Research deep-dives.
- A new research paper from ESET (pdf) that describes how malware frameworks targeting air-gapped networks operate, and provides a side-by-side comparison of their most important TTPs. The researchers also propose a series of detection and mitigation techniques to protect air-gapped networks from the main techniques used by all the malicious frameworks publicly known to date.
- Exploring Container Security – A Storage Deep Dive is a technical analysis of a high-severity vulnerability that allowed workloads to have access to parts of the host filesystem outside the mounted volumes boundaries.
- Google Project Zero’s Tavis Ormandy: “This issue demonstrates that even extremely well-maintained C/C++ can have fatal, trivial mistakes.
- Sam Curry writes about exploiting vulnerabilities in a TLD registrar to take over Tether, Google, and Amazon.
- Kaspersky GReAT’s annual review of APTs observed in 2021 is worth your time.
Must-read essays.
- Happy trails to one of my favorite managers Larry Dignan, who is leaving ZDNet after an impressive 15-year run as editor-in-chief. Larry covers the six things he learned during his stint as ZDNet editor-in-chief. I’m proud to have played a small part.
- CISO Roadmap: The First 90 Days provides a decent game plan for a new security leader to modernize and strengthen a security program.
- Andy Ellis writes about the hidden costs associated with endpoint agents, inscrutable alerts, complex deployments and organizational friction.
- NSI Visiting Fellow and Crossbeam CISO Chris Castaldo writes about the SBOM tax on smaller businesses.
- Vice Motherboard says U.S. vice president Kamala Harris is right not to trust the security of Bluetooth technology. It’s in response to this weird Politico article hating on wires.
- Nathaniel Mott writes about hackers finding workarounds for multi-factor authentication (MFA) technology.
Watching the SolarWinds hackers.A few items advancing the SolarWinds supply chain mega-hack story as defenders keep watch on Russian hacking group Nobelium:
- One year after the SolarWinds compromise, Mandiant publishes a report documenting all the tactics used by the two distinct clusters within the Nobelium umbrella. Two things stand out — the use of credentials likely obtained from an info-stealer malware campaign by a third-party actor to gain initial access to organizations; and the abuse of multi-factor authentication leveraging “push” notifications on smartphones.
- Microsoft has produced an interesting docu-series on Nobelium, hyping it as “the insider account from the frontline defenders who tracked and responded to the NOBELIUM incident, the most advanced nation-state and supply chain attack in history.”
- At the Open Source Firmware conference, Alex Matrosov argues that firmware supply-chain security is broken and proposes some fixes (pdf).
- Hackaday has a fantastic piece on why you should care about everything the UEFI universe.

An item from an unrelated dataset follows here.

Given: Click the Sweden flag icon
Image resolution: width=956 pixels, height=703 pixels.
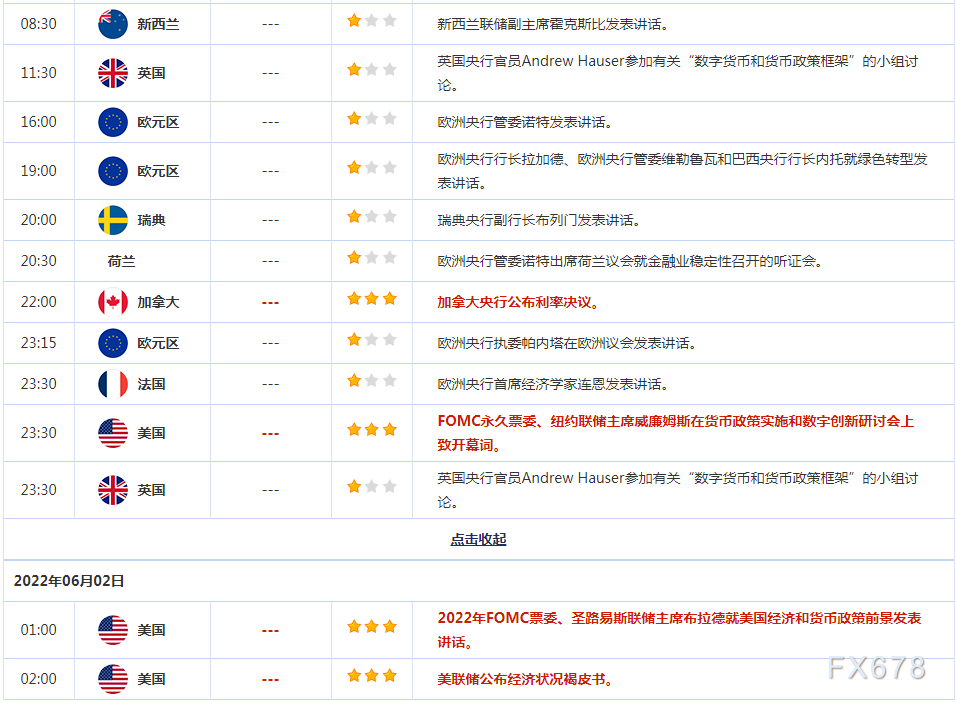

- Bunnie Huang has a new project called Precursor. It’s styled as a mobile, open-hardware, RISC-V System-on-Chip development kit.
- Over the AirTag: Shenanigans with a Keyfinder (video) explores the internals of Apple’s cheapest peripheral, including a deep-dive into the over-the-air firmware update protocol.
- This talk covers a side-channel attack that targets the Google Titan Security Key’s secure element (the NXP A700x chip) by the observation of its local electromagnetic radiations during ECDSA signatures.
Leftovers.
- WhatApp is now allowing users to turn on “disappearing messages” by default on all new chats.
- Ballistic Ventures in a new VC firm dedicated entirely to funding and incubating cybersecurity startups.
- A curated list of awesome Kubernetes security resources.
- A mysterious threat actor has been running hundreds of malicious servers on the Tor network
- The Cuba ransomware group has raked in $43.9 million in data recovery extortion payments from Western businesses to Russian cybercriminals.
- Firefox 95 will feature a novel sandboxing technology called RLBox. Documentation here.
- SentinelOne has a new mobile security product with a fancy name.
Tangentially.
- InTheWild is a community-driven open database of in-the-wild vulnerability exploitation.
- The Enigma 2022 Conference agenda looks very promising.